Placing hook calls inside Instruction.__init__ and Message.__init__ works for those specific classes, but it is fragile (any user-defined Component subclass is invisible to the hooks) and architecturally wrong (the hook system should not need to be threaded manually into every __init__).
If Component were refactored to an abstract base class, Mellea could wrap __init__ at the ABC level and fire these hooks generically for all subclasses. Until then, use component_pre_execute for pre-execution policy enforcement.
The following hooks are designed but not yet implemented. They are included in the design for completeness and may be implemented as demand arises.
| Hook Point | Category | Notes |
|---|---|---|
component_pre_create |
Component Lifecycle | Blocked on Component-as-ABC refactoring (see above) |
component_post_create |
Component Lifecycle | Blocked on Component-as-ABC refactoring (see above) |
generation_stream_chunk |
Generation Pipeline | Per-chunk interception during streaming |
adapter_pre_load |
Backend Adapter Ops | Before backend.load_adapter() |
adapter_post_load |
Backend Adapter Ops | After adapter loaded |
adapter_pre_unload |
Backend Adapter Ops | Before backend.unload_adapter() |
adapter_post_unload |
Backend Adapter Ops | After adapter unloaded |
context_update |
Context Operations | When context changes (append/reset) |
context_prune |
Context Operations | When context is trimmed for token budget |
error_occurred |
Error Handling | Cross-cutting hook for unrecoverable errors |
A single PluginManager instance manages all plugins. Plugins are tagged with an optional session_id. At dispatch time, the manager filters: global plugins (no session tag) always run; session-tagged plugins run only when the dispatch context matches their session ID.

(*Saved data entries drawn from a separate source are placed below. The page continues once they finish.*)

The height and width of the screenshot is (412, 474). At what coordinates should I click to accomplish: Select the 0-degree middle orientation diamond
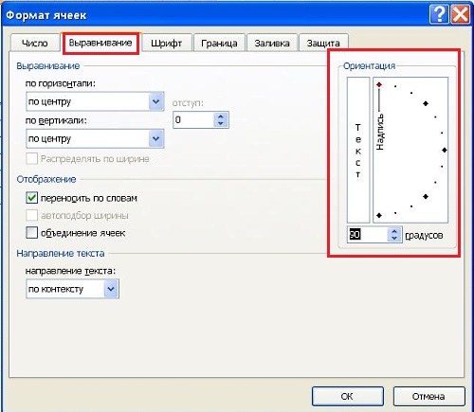click(x=445, y=150)
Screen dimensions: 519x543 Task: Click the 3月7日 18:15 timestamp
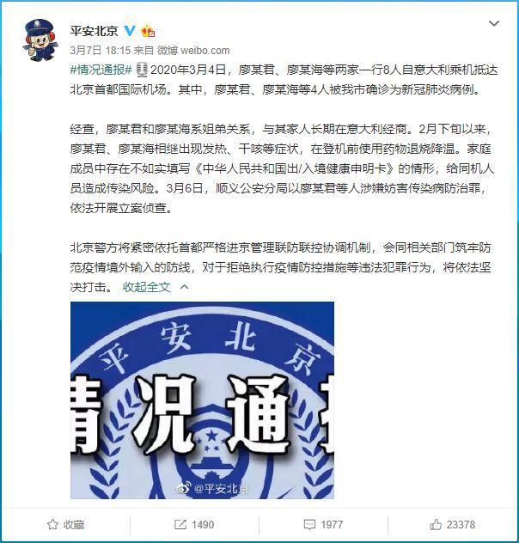pyautogui.click(x=100, y=51)
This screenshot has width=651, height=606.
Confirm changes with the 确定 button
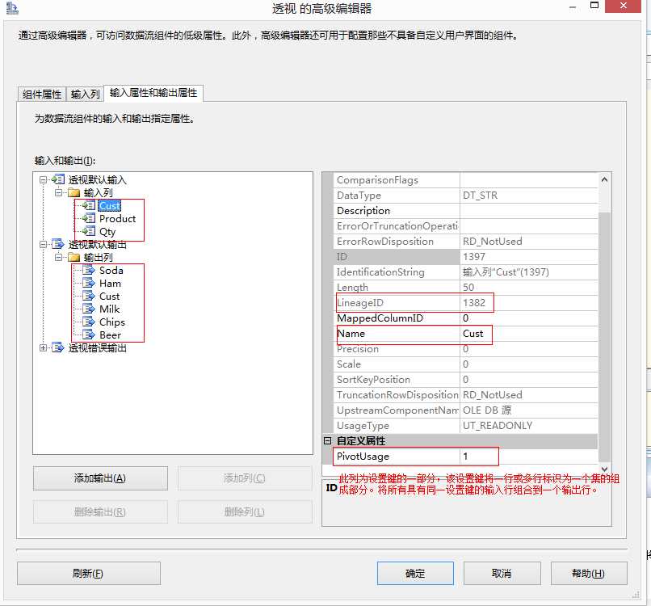414,573
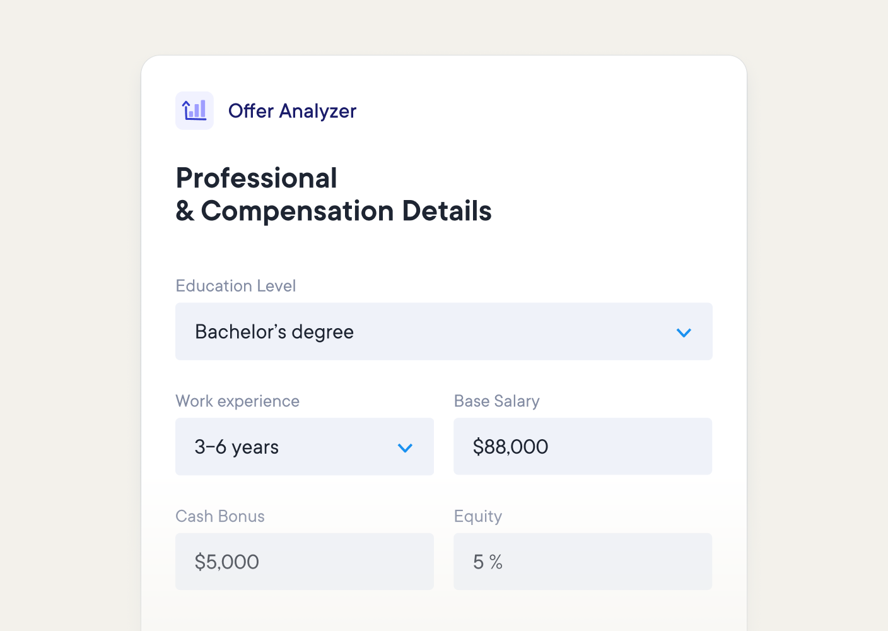Click the 5 % equity value

[x=488, y=562]
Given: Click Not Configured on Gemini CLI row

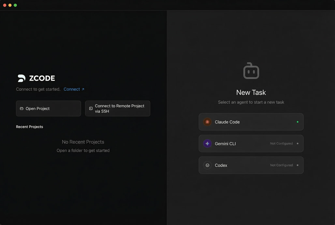Looking at the screenshot, I should pos(281,143).
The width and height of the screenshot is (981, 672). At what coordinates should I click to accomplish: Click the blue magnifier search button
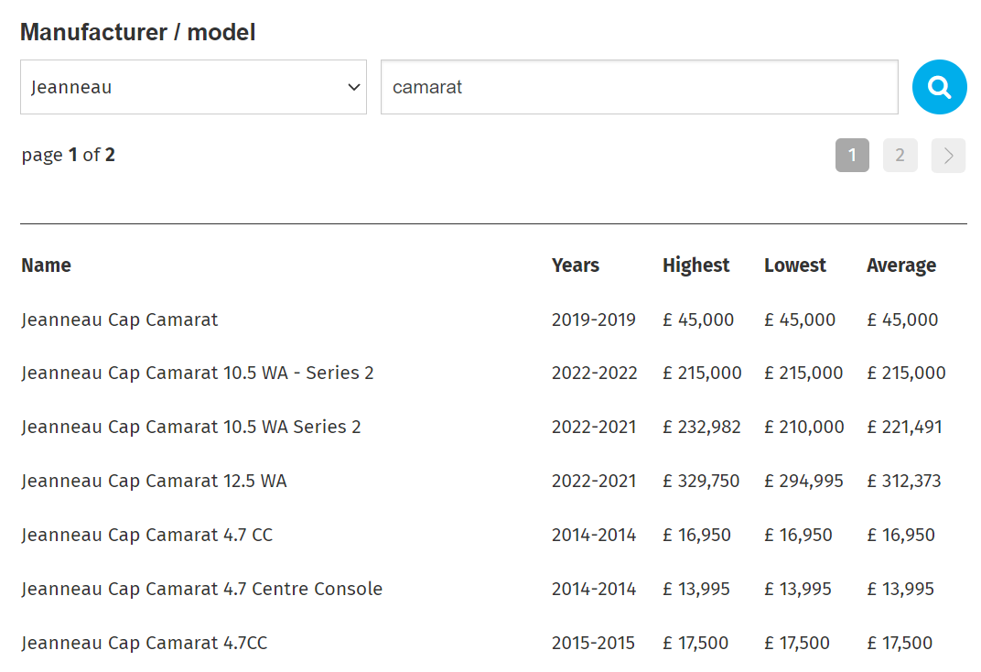[x=939, y=87]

With-block scopes use the same session_id tagging mechanism. Each with block gets a unique UUID scope ID; the plugin manager filters plugins by scope ID at dispatch time and deregisters them by scope ID on exit.

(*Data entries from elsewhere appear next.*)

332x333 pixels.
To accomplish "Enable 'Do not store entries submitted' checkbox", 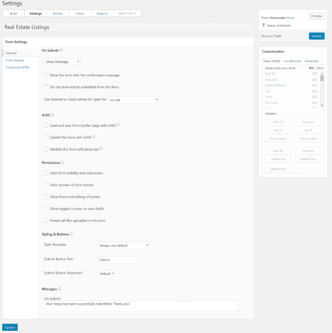I will coord(46,87).
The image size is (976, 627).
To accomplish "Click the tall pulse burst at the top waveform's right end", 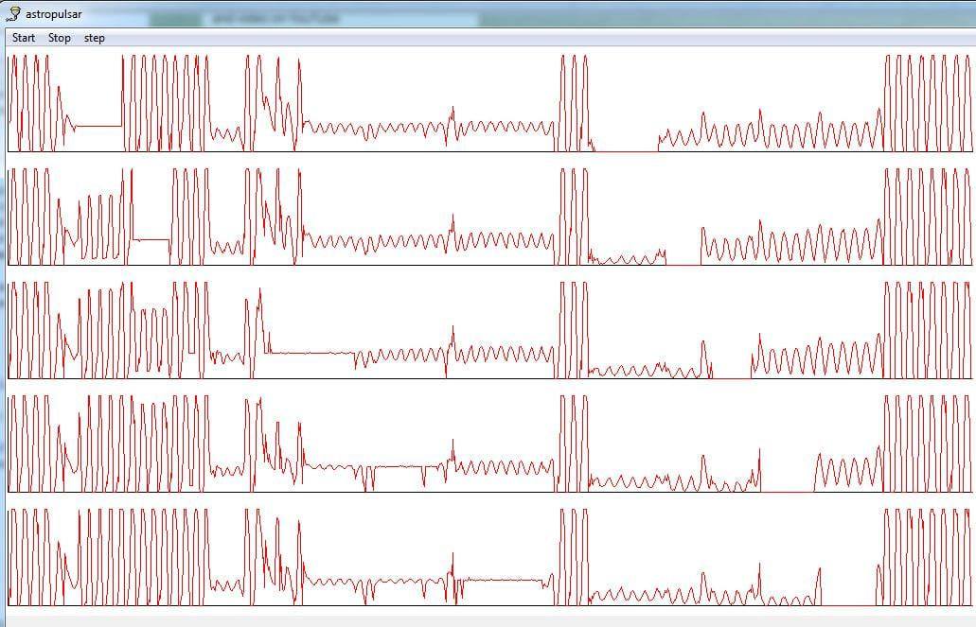I will point(926,102).
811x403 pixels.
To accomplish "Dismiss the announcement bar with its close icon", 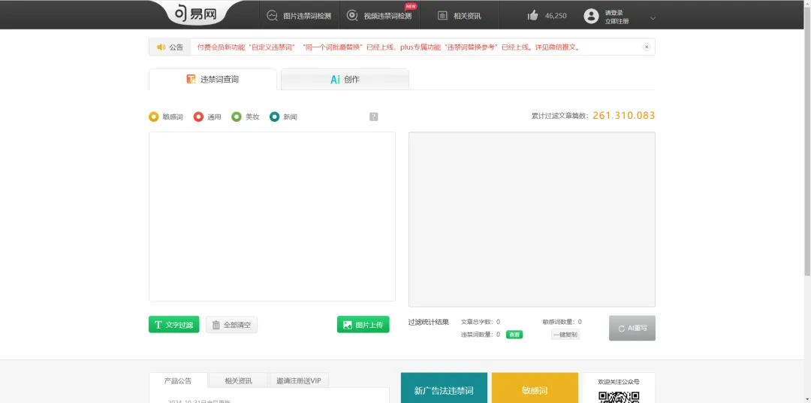I will click(x=646, y=47).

For deployment-time configuration, plugins can be loaded from YAML. This is useful for enabling/disabling plugins or changing priorities without code changes. The disabled mode (PluginMode.DISABLED) is available in YAML configuration for deployment-time control but is not exposed in Mellea's public PluginMode enum.

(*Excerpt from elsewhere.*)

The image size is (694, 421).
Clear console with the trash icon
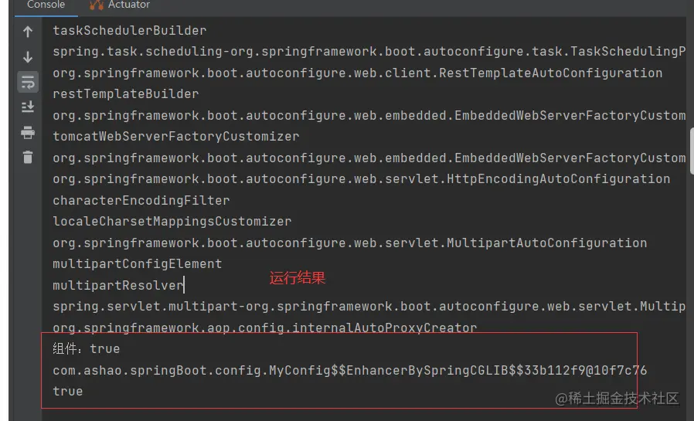click(x=28, y=157)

The plugin framework supports custom hook types for domain-specific extension points beyond the built-in lifecycle hooks. This is particularly relevant for agentic patterns (ReAct, tool-use loops, etc.) where the execution flow is application-defined. Custom hooks use the same @hook decorator and follow the same calling convention, payload chaining, and result semantics. As agentic patterns stabilize in Mellea, frequently-used custom hooks may be promoted to built-in hooks.
The functional API (instruct(backend, context, ...)) does not require a session. Hooks still fire at the same execution points. If global plugins are registered, they execute. If no plugins are registered, hooks are no-ops with zero overhead. Session-scoped plugins do not apply because there is no session.